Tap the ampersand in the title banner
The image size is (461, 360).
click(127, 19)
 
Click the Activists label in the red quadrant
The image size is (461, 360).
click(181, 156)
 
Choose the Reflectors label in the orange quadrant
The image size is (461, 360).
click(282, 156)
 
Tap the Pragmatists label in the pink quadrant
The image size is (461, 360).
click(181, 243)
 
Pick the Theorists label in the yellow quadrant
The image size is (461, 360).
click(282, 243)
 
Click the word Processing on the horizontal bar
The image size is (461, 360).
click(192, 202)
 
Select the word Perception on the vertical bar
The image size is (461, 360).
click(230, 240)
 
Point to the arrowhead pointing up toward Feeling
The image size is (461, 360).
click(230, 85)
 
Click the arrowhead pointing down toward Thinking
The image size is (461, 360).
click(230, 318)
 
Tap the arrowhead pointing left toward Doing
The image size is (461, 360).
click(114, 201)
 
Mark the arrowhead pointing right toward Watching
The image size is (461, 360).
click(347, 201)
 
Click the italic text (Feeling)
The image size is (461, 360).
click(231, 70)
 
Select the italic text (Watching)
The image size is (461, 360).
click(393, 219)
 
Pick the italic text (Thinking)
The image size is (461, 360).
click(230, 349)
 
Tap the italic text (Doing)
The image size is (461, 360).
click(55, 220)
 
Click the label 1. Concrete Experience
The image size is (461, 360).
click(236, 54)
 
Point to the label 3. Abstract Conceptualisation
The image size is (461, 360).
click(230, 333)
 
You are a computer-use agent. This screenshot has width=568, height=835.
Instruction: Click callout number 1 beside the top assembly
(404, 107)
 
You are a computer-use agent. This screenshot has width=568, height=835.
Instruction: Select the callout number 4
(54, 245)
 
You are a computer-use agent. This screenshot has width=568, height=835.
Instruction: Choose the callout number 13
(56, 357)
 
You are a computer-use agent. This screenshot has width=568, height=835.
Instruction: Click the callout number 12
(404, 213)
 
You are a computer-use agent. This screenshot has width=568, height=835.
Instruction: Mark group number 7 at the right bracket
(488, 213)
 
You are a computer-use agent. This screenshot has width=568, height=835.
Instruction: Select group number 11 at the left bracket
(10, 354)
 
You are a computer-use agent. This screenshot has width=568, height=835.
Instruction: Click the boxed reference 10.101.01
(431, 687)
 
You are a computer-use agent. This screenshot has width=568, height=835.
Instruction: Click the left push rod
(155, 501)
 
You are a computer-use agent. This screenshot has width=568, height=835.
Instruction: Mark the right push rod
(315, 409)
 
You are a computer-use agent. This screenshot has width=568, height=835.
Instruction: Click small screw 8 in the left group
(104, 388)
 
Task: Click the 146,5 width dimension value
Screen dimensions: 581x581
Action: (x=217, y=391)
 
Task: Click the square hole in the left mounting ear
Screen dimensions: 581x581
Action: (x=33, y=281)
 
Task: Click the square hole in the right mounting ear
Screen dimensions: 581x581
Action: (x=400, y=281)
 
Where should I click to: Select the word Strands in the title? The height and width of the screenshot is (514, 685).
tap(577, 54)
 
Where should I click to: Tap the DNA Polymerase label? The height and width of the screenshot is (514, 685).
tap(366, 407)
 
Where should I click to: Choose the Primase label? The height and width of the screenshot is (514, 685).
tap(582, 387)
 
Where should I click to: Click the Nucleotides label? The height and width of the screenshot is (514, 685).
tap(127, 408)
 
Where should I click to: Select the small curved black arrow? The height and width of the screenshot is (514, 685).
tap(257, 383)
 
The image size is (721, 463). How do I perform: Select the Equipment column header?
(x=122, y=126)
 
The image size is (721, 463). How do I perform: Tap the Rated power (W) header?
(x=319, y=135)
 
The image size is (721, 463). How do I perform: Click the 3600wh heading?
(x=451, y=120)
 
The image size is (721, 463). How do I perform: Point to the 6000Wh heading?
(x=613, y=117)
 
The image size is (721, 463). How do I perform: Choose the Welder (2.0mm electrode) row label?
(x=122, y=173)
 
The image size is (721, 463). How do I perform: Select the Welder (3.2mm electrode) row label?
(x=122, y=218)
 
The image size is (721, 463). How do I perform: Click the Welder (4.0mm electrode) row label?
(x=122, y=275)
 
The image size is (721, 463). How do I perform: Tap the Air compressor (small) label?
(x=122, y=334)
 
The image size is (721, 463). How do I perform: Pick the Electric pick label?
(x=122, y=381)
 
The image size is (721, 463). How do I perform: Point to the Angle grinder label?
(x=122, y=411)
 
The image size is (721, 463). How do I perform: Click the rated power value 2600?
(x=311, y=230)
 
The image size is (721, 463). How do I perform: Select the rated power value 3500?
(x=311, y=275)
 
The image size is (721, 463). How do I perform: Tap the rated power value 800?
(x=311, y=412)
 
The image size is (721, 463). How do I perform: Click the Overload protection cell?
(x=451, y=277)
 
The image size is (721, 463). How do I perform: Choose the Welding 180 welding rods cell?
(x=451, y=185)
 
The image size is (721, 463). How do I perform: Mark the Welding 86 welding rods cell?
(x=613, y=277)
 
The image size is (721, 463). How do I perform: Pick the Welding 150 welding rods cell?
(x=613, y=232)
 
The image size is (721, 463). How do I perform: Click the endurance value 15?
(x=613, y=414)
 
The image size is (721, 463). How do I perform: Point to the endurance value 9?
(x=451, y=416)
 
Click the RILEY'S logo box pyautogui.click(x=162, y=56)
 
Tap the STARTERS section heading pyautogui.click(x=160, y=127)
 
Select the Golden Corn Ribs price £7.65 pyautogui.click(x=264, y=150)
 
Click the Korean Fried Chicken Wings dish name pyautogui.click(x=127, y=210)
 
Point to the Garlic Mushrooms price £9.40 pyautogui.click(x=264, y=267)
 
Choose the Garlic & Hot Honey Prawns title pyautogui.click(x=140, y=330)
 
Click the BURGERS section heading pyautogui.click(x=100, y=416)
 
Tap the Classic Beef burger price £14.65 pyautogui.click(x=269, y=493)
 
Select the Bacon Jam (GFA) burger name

****

**SHORT EXERCISE**
Report each line above that contains the word "text", copying every such line in full. Count a match only when the case agrees.

**SOLUTION**
Click the italic text (Feeling)
Select the italic text (Watching)
Pick the italic text (Thinking)
Tap the italic text (Doing)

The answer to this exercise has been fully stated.